The main leatherworks was moved to a gigantic atelier in the Paris
suburb of Pantin in 1992. Inside its sleek white walls, the true
idiosyncrasy of the Hermès venture becomes apparent. Emile-Maurice
Hermès - creator of the first Hermès handbag - may have liked modern
designs and creations such as the zip fastener, but he loathed Henry
Ford's Johnny-come-lately ideas for mass production. Part of the
Hermès cachet is that each product is still individually handmade.

In the huge workrooms here, 250 skilled workers - men and women - sit
carefully at desks surrounded by the normal clutter of modernity -
minidisc players and photographs of their kids. But their tools are
the same as have been used for hundreds of years. Between their knees,
they clutch the giant wooden pince-à-coudre which grip the bags as
they work on them with awls and needles, patiently stitching and then
polishing the seams with large lumps of beeswax. For all the frippery
that surrounds them, the bags are famously robust. They are hand-made
using saddle-stitch - two needles passing across the seam in opposite
directions.

Each worker guards his or her own tools carefully. Retiring craftsmen
sometimes chose a favoured pupil to pass their set on to. It takes
about five years to become skilled enough to be let loose on your own
Birkin bag. Employees typically have been trained for three years
before arriving here, and will usually work with a more experienced
craftsman for another two.

A single bag will take about 18 hours to complete, from cutting to
finishing. Each carftsman works on a single handbag themselves.
Printed discretely on each bag in gold ink is a code which identifies
the worker who made it, the year it was made and the particular
atelier it was made in, allowing the Arthur Negus's of the future to
determine any bag's provenance. That's part of the cachet. This
particular workshop, here in Pantin, is denoted by the letter X.

Workers bend over their workbenches in quiet concentration,
interrupted by the occasional banging of an awl. In the 21st century,
these ranks of artisans, busily practising skills that nearly every
other modern industry has abandoned, make an incredible sight. This is
part of the mystique you buy into with a Birkin. Whatever Birkin
devotees say, you could buy something just as practical in nylon, but
with an Hermès bag you're buying a distinctly un-21st-century ideal of
permanence.

'It could be done with a machine,' says Bertrand, 'but if it was, it
would not be Hermès any more.'

In a corner, a leather-worker sits patiently polishing blemishes from
a 35-year-old bag. Customers can send them back here to be renovated.
Mothers pass theirs on to their daughters.
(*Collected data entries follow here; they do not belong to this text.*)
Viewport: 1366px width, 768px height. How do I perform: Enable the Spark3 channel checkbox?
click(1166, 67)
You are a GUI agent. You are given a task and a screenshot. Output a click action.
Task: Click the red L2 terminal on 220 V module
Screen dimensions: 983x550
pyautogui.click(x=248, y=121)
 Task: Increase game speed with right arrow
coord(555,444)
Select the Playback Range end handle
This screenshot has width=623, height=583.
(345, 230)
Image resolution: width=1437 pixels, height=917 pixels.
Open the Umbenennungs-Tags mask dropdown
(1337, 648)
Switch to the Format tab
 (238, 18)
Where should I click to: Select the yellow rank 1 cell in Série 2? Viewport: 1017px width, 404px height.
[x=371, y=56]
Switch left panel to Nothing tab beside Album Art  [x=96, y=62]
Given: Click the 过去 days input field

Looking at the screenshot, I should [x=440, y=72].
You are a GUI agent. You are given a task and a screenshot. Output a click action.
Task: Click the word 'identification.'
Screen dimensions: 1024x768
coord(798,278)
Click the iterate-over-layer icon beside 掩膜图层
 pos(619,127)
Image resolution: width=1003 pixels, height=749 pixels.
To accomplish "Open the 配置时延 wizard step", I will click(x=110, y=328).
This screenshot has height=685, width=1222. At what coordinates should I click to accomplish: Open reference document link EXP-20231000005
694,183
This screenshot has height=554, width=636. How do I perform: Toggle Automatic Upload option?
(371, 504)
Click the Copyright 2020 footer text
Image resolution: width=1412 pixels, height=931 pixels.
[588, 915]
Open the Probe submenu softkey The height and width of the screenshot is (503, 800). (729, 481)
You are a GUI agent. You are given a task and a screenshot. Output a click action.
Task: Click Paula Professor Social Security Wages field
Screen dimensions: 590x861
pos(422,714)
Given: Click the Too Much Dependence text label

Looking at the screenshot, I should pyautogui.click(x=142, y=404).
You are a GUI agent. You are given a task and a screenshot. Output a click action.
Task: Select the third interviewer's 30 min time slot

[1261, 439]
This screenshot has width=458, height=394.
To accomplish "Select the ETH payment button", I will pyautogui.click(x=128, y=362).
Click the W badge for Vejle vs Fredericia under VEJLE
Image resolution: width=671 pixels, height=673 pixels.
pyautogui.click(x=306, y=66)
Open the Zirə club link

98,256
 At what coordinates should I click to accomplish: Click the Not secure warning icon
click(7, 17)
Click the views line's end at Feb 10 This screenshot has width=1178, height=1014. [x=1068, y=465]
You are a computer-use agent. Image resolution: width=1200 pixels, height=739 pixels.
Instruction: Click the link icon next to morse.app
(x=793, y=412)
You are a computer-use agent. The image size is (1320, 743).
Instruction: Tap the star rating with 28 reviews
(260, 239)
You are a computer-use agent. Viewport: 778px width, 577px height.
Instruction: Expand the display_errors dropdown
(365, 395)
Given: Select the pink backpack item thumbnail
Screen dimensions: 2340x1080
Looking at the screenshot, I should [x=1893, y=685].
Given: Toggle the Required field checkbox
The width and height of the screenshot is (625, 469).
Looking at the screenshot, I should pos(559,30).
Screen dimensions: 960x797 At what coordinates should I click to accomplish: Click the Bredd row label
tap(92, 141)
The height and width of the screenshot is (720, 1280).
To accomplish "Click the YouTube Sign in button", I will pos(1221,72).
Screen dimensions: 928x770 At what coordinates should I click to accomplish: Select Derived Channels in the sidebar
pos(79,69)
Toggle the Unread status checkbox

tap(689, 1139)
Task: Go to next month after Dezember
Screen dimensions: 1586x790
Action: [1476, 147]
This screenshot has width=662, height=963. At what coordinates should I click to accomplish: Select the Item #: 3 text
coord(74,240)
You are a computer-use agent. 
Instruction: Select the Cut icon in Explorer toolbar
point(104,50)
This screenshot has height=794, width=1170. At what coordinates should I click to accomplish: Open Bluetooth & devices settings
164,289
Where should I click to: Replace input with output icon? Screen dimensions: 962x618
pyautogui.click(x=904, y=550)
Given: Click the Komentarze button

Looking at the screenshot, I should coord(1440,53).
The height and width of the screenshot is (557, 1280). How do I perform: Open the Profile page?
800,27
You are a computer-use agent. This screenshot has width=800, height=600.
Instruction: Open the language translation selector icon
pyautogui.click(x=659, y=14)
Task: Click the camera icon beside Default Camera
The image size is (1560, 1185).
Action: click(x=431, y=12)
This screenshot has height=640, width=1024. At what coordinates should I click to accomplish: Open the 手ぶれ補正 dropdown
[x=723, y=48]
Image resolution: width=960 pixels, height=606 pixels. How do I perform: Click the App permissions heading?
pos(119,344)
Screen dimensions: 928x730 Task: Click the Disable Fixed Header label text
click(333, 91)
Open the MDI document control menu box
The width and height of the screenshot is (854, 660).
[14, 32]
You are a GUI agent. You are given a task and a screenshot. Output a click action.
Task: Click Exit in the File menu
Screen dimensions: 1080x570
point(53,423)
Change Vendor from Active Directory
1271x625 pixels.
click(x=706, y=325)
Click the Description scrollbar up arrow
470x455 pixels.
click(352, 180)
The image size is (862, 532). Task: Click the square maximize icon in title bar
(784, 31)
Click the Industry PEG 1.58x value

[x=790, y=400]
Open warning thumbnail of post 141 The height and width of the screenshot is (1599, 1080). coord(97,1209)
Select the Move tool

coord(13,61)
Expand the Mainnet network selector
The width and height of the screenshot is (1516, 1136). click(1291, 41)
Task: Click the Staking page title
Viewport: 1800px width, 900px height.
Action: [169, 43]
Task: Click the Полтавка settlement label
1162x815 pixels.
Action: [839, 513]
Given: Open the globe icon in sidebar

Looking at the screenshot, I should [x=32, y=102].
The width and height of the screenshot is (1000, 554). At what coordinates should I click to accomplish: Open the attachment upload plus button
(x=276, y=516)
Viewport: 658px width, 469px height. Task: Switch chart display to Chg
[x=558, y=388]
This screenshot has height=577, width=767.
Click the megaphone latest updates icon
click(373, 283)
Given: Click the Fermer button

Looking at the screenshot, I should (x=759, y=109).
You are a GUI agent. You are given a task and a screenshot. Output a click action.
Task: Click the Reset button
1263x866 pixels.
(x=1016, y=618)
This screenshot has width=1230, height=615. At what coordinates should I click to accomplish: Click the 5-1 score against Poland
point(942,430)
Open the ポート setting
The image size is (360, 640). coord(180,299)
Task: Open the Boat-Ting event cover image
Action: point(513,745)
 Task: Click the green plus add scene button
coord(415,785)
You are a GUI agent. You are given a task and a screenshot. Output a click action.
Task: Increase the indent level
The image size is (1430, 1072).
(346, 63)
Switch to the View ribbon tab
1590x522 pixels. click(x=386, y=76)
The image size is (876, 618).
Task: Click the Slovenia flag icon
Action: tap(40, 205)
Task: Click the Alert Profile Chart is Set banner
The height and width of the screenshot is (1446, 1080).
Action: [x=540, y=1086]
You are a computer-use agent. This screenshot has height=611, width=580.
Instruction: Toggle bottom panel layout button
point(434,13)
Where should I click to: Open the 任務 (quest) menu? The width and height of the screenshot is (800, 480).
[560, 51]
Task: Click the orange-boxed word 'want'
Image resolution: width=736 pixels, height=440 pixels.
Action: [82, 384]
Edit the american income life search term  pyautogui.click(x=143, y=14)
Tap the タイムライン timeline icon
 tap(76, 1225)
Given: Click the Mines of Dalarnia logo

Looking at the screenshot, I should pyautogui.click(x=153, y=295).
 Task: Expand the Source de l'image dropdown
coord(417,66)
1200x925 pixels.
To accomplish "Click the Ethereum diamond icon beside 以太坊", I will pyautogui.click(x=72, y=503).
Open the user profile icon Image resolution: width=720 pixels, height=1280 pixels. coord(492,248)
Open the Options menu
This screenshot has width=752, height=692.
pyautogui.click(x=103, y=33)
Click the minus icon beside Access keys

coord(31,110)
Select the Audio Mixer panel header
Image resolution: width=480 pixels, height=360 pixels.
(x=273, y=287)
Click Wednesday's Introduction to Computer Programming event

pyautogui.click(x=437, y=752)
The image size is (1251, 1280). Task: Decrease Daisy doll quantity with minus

In the leather store a few streets away, some of the finest hide in
the world waits to be cut. Fork-lift electric trucks loaded with piles
of skin labelled 'Veau evercalf' and 'Box noisette' drift past
silently. 'Oh happy cows,' murmurs one visitor, 'to give your life for
a Birkin.' Here, laid out on acres of huge, wide shelves are alligator
skins from Florida, buffalo hides from Pakistan, crocodile skins from
Australia, goats from India, sharks from Thailand and lizards from
Malaysia. Here oxen, goats, deer and calves have all surrendered their
skins. All the hides are painstakingly tanned and dyed every colour,
pattern and texture imaginable. Hermès has cornered world supplies for
some of the finest leathers on earth. If Adam gave names to all
cattle, and to the fowl of the air, and to every beast of the field,
Hermès found a way of turning them into stylish accessories. 'You
wouldn't want to bring Stella McCartney in here,' mutters a
delightfully indiscreet PR.

Around 80 coupeurs work cutting the skins. Only the best parts are
chosen. Neck areas and flanks where the grain is not perfect are
chucked in the bin. It takes two ostriches to make a single
ostrich-skin Birkin. Only the best back-skin is used for the crocodile
bag. The slightest blemish is tutted over and rejected.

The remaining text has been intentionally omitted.